Il explique que c’est déjà le cas avec une baisse des salariés en trois ans. Moins 20 personnes, faisant passer de 80 à 60 salariés l’équipe. « Nous avons déjà perdu les tests de mise au point des boîtes de vitesses ». Il s’inquiète pour l’avenir des bancs rouleaux qui servaient pour tester les voitures. « Ce sont des pans d’activité complets à Belchamp qui ne reviendront jamais. » 

Les conditions de travail et conquis sociaux

« Il n’y aucune amélioration par rapport à 2022 », rapporte Aurore Boussard au sujet du rapport médical qui paraît chaque année et qui dépeint les conditions de santé des salariés (lire ici notre enquête sur celui paru en 2022). Un plan d’action « devrait être présenté pour agir, mais rien n’est fait ». Pour gagner en confort, les syndicalistes réclament surtout des embauches. Celles des intérimaires, pour commencer, avec de meilleurs conditions salariales. « Ils ont réussi à faire partir énormément de monde qui veulent être mieux rémunérés », détaille Jérôme Boussard. « Les salaires proposés ne suffisent plus avec l’inflation galopante », commente la CGT. Elle souhaiterait aussi que les semaines soient passées à 32h, pour permettre de faire travailler plus de salariés et de multiplier les embauches. 

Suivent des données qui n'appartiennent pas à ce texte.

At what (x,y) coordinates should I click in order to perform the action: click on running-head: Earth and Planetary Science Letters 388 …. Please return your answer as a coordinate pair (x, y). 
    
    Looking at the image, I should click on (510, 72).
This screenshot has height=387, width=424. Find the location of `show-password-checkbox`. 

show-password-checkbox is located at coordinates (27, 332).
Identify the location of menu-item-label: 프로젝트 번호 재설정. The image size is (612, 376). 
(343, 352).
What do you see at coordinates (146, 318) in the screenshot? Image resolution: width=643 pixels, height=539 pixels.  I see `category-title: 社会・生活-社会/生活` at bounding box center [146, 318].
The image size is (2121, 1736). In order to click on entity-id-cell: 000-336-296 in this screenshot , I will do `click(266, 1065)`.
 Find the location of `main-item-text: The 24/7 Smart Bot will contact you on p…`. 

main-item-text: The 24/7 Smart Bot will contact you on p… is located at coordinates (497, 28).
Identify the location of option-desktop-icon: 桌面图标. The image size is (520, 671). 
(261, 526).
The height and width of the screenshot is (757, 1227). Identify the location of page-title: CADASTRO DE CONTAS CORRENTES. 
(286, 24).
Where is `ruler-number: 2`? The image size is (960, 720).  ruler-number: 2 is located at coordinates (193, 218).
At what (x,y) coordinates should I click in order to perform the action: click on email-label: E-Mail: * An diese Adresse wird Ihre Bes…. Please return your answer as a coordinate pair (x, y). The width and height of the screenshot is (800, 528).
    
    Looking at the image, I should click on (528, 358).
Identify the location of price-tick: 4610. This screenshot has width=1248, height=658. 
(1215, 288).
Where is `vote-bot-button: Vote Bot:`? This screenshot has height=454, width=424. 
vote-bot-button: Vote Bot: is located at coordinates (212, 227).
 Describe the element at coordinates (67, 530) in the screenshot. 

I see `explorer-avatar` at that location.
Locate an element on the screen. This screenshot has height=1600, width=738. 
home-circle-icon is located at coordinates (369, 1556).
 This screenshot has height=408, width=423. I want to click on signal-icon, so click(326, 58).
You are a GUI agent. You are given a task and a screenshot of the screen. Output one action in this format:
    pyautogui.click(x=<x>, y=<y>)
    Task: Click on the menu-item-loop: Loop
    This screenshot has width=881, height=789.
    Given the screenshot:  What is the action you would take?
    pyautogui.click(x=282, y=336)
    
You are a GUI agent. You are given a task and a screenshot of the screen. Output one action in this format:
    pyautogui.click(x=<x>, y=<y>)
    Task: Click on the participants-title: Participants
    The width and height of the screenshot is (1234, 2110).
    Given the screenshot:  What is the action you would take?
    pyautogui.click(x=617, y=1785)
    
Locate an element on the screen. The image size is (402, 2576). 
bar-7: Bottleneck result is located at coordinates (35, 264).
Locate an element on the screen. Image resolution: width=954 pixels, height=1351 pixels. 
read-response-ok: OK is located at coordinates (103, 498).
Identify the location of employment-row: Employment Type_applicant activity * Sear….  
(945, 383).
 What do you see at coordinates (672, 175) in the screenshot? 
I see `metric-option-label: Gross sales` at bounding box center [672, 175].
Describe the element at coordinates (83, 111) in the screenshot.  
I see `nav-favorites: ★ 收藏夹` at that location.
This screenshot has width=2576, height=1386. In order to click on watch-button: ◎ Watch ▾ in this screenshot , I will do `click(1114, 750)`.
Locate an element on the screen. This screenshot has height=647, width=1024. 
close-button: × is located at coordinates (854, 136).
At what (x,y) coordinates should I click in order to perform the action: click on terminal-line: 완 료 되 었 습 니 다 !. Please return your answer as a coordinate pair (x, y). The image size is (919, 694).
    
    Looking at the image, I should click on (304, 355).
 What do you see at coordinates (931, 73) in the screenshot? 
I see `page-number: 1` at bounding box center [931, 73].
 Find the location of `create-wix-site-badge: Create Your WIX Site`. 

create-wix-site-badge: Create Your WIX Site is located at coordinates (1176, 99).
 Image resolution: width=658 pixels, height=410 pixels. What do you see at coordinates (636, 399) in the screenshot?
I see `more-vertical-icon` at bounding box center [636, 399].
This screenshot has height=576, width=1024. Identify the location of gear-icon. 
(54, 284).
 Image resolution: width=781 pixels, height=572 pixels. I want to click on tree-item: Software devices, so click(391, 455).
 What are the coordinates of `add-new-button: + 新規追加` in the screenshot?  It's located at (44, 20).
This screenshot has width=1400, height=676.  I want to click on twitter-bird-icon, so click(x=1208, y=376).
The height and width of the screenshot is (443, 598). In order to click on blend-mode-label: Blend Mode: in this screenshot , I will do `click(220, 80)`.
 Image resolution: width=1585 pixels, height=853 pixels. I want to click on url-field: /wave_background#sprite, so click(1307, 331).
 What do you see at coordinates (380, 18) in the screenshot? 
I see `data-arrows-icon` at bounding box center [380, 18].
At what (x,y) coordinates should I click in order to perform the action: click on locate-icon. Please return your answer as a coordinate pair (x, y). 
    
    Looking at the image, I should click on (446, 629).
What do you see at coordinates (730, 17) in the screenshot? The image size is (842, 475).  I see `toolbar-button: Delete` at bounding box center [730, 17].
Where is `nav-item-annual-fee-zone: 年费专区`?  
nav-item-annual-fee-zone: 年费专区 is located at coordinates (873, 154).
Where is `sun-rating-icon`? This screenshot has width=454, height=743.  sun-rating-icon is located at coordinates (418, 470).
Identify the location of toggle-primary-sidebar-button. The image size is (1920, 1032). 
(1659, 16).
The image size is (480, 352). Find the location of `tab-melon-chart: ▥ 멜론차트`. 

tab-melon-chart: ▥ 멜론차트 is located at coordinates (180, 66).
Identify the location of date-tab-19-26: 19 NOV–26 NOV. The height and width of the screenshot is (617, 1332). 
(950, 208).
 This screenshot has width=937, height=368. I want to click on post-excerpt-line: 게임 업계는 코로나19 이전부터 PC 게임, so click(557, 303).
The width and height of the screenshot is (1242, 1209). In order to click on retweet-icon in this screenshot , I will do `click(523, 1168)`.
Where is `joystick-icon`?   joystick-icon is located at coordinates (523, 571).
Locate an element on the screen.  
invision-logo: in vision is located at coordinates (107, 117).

Le syndicat déplore aussi l’enlèvement des voitures de service, appliqué depuis la rentrée. « Plusieurs services ne peuvent plus fonctionner correctement car les voitures de service ont été supprimées », note le délégué syndical. « Cet exemple montre qu’il y a une rupture dans tous les domaines ». Damien Geoffroy évoque même une difficulté de maintenir les « conquis » sociaux, « conquis, car nous les avons gagnés et qu’ils peuvent disparaître facilement ».